Merging a list of similar items

H

Henrik Goldman

Hello,

I have a dataset which consist of a string username and string hostname as a
key and then an integer representing a count as the matching "second" value
in a pair.

So far I've used std::list to store this information by inserting objects
containing all 3 pieces of information. However now some users has datasets
in the range of 12000 records and my list seems to be taking like forever to
complete inserting and finding.
For this reason I'm looking for ways to speed this up.

Here is a bit of code from the existing solution (which works but is too
slow):

iterator Find(const string &strUsername, const string &strHostname)
{
iterator it;

for (it = begin(); it != end(); it++)
{
if (StrNoCaseCompare(it->m_strUsername, strUsername) &&
StrNoCaseCompare(it->m_strHostname, strHostname))
return it;
}

return end();
}

void Insert(const string &strUsername, const string &strHostname, int
nCount)
{
CDailyUsage DU;

iterator it = Find(strUsername, strHostname);

if (it == end())
{
DU.m_strUsername = strUsername;
DU.m_strHostname = strHostname;
DU.m_nCount = nCount;

PushBack(DU);
}
else
{
it->m_nCount += nCount;
}
}

I'm thinking about replacing it with map<pair<username,hostname>, ncount>
but I don't know how much this will give me.
Are anyone up for good ideas?

Thanks.

-- Henrik
 
G

Ge Chunyuan

hi:

stl::map is much more suitable for your requirement.

As you mentioned the total size of dataset is around 12000,
it is a very big number and usually the stl::list is implemented in
linkedlink.
It will travers from the begin to the end, this means the searching
time complexity is O(n).

But map is always implemented in RB tree, the complexity is O(lg(n))

It is much fast if the size is bigger
 
H

Henrik Goldman

But map is always implemented in RB tree, the complexity is O(lg(n))
It is much fast if the size is bigger

Do you know if the construction I wrote is valid?

E.g. how would I do inserts and lookups in a map with a pair as 'first'.
Does pair<> have a proper compare function?

-- Henrik
 
Z

Zeppe

Henrik said:
Do you know if the construction I wrote is valid?

E.g. how would I do inserts and lookups in a map with a pair as 'first'.
Does pair<> have a proper compare function?

No, it hasn't.
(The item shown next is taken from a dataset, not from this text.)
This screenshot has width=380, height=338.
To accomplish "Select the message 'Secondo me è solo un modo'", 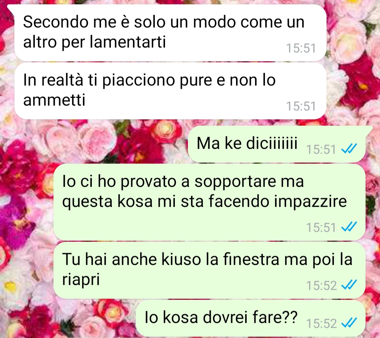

Actually, you could write one for your problem, but at
this point it's better to wrap the information in a small class (or
struct, if you do not really need a class for this). For the map to
work, the operator< is needed. The simplest way is:

struct Account
{
std::string username;
std::string hostname;
bool operator<(const Account& a) const
{
return (username == a.username) ?
(hostname < hostname) :
(username < username);
}
};

and then...

std::map<Account, std::string> passwords;

will work fine.

Regards,

Zeppe
 
J

Jim Langston

Henrik Goldman said:
Hello,

I have a dataset which consist of a string username and string hostname as
a key and then an integer representing a count as the matching "second"
value in a pair.

So far I've used std::list to store this information by inserting objects
containing all 3 pieces of information. However now some users has
datasets in the range of 12000 records and my list seems to be taking like
forever to complete inserting and finding.
For this reason I'm looking for ways to speed this up.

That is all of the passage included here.